Neville Rawlings at work haymaking with his International 55.T motorised baler. Photo: Amanda Roobottom.

Rural contractor Neville Rawlings grew up on a 120-cow dairy farm in Mangawhero Rd, Otorohanga. His family were also rural contractors, and used a 1952 International 55-T motorised baler, which Neville still has today.

The petrol International A cub engine runs a belt-driven pulley, and according to Neville “it sounds real good”.

There’s a certain mischievous satisfaction in Neville’s voice as he remembers a bit of grumbling from those who had to collect the hay bales.

“It’s got a bigger chamber than most balers, and a huge capacity so the bales it produces are very dense and heavy.”

The baler was towed behind mainly behind International or Nuffield tractors well into the 1970s.

It’s had a few mishaps and adventures along the way. During the 1958 Otorohanga flood, it spent some time immersed in water but it survived. Neville recalls another incident where it ended up on its side after it was used on a steep slope, which would have been a real mission to rectify as it weighs around 1.5-2 tonnes. “After that it always had dual wheels on the engine side to stabilise it.”

The machine was worked every season on the family farm until 1989, when Neville’s father, Harcourt Rawlings, retired and the family farm was sold. Neville had moved into contracting himself.

“Dad was a keen member of the Otorohanga Vintage Machinery Club, and during his retirement, he collected and restored International tractors and equipment.”

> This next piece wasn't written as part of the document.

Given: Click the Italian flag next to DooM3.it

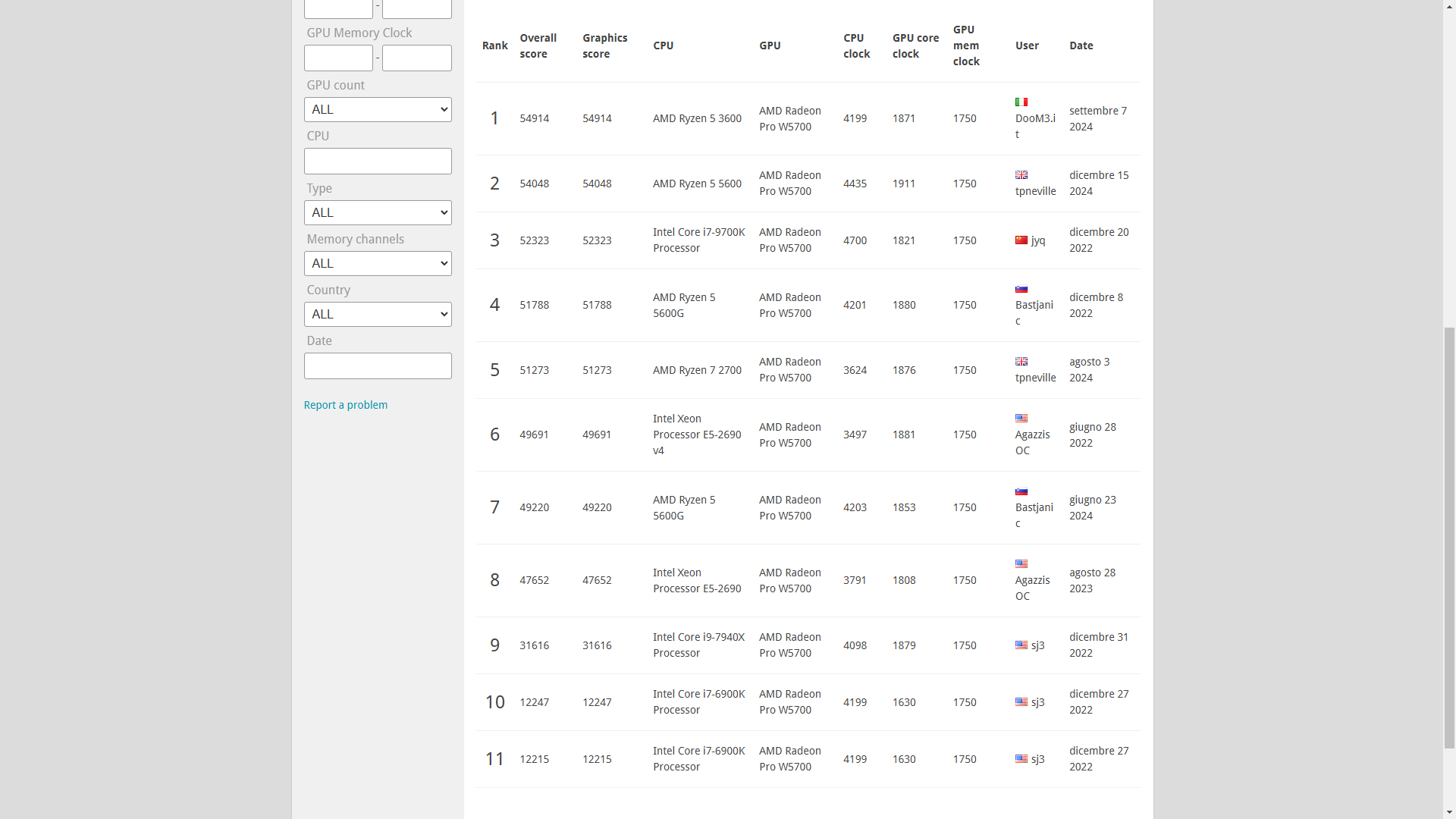Looking at the screenshot, I should (1021, 102).
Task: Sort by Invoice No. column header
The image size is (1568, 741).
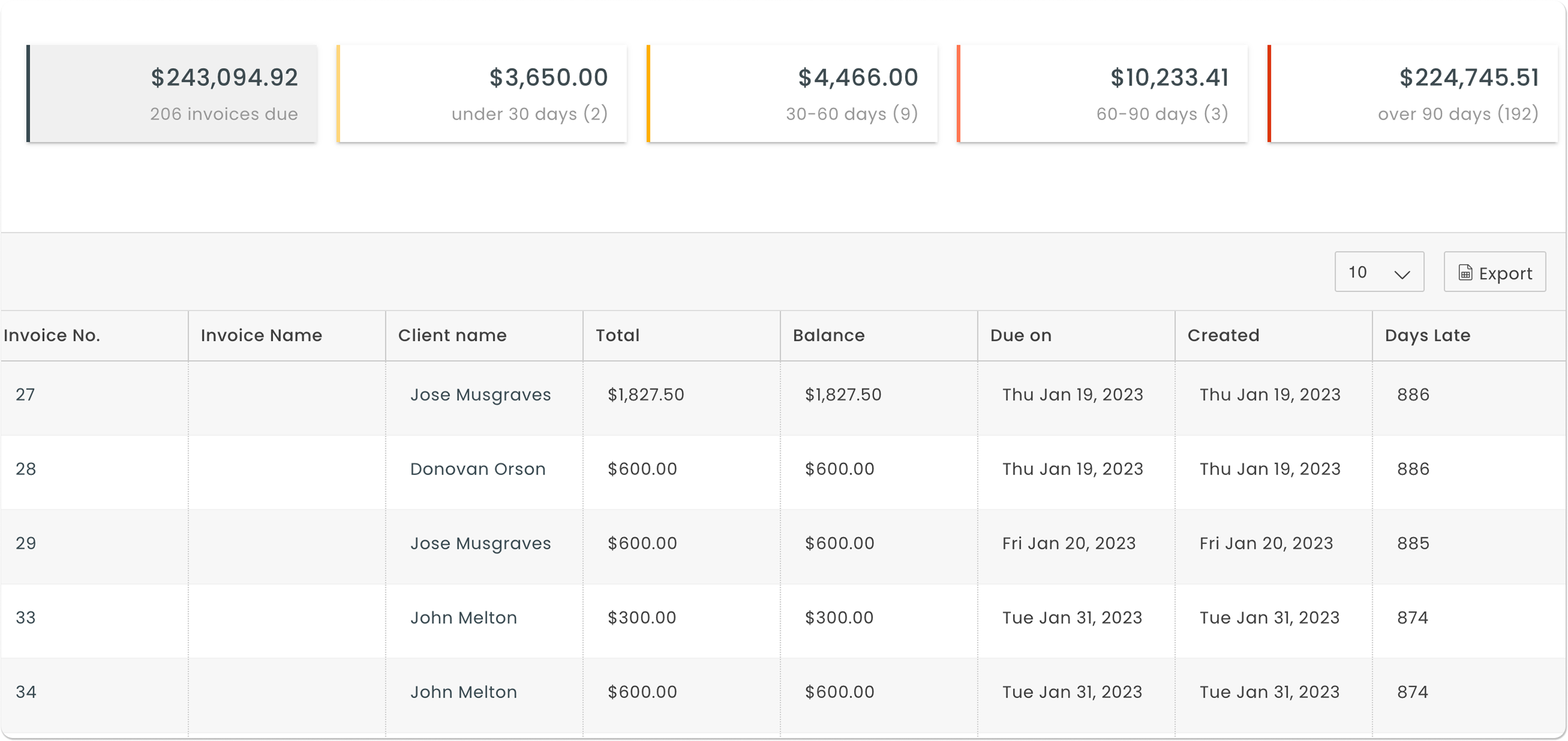Action: 52,335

When he passed away in 2010, Harcourt had amassed 18 restored tractors plus other machines, and he still had the family’s old baler. “I didn’t want to see it leave the family, so I kept it back from the auction we organised for the rest,” says Neville.

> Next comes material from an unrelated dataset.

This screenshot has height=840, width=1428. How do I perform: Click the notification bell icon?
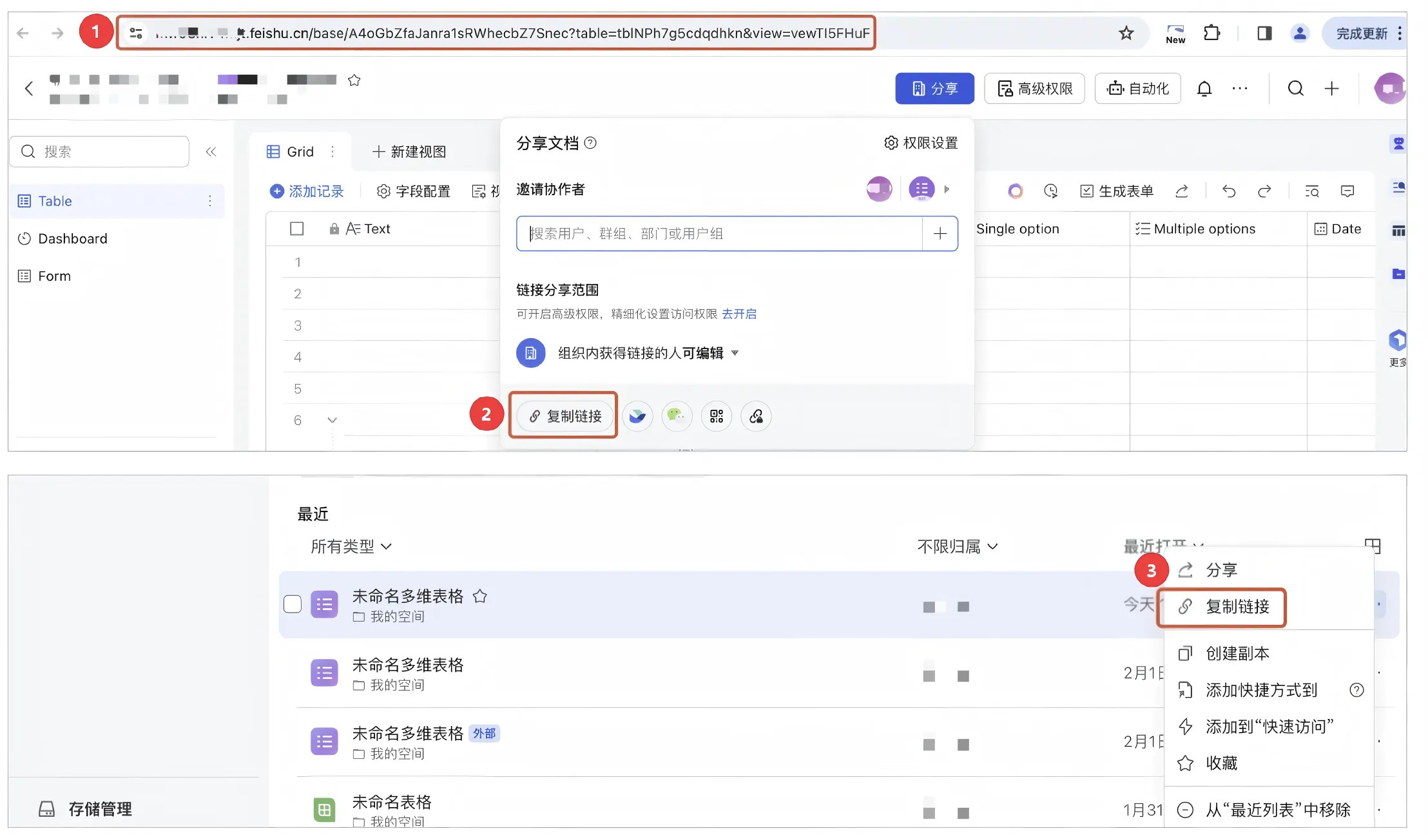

And he seems to have caught the bug for collecting vintage machinery too, as he also kept a 1948 International McCormick-Deering W-6 tractor that his father had restored. One gets the impression he would have liked to save them all. “I couldn’t keep all 18 as I’d be divorced by now!”

Neville now has two tractors, the baler, and has his eye on another tractor. Neville lives on a quarter-acre block and is in the progress of building a 6m by 12m Versatile shed to house his growing collection.

Each vehicle is “boarding” in the sheds of other Otorohanga Vintage Machinery Club members, until their new home is ready.

The baler is still brought out yearly for the club’s haymaking day, and is running well. It uses natural twine for the baling, and still churns out heavy bales as if it was back in its prime.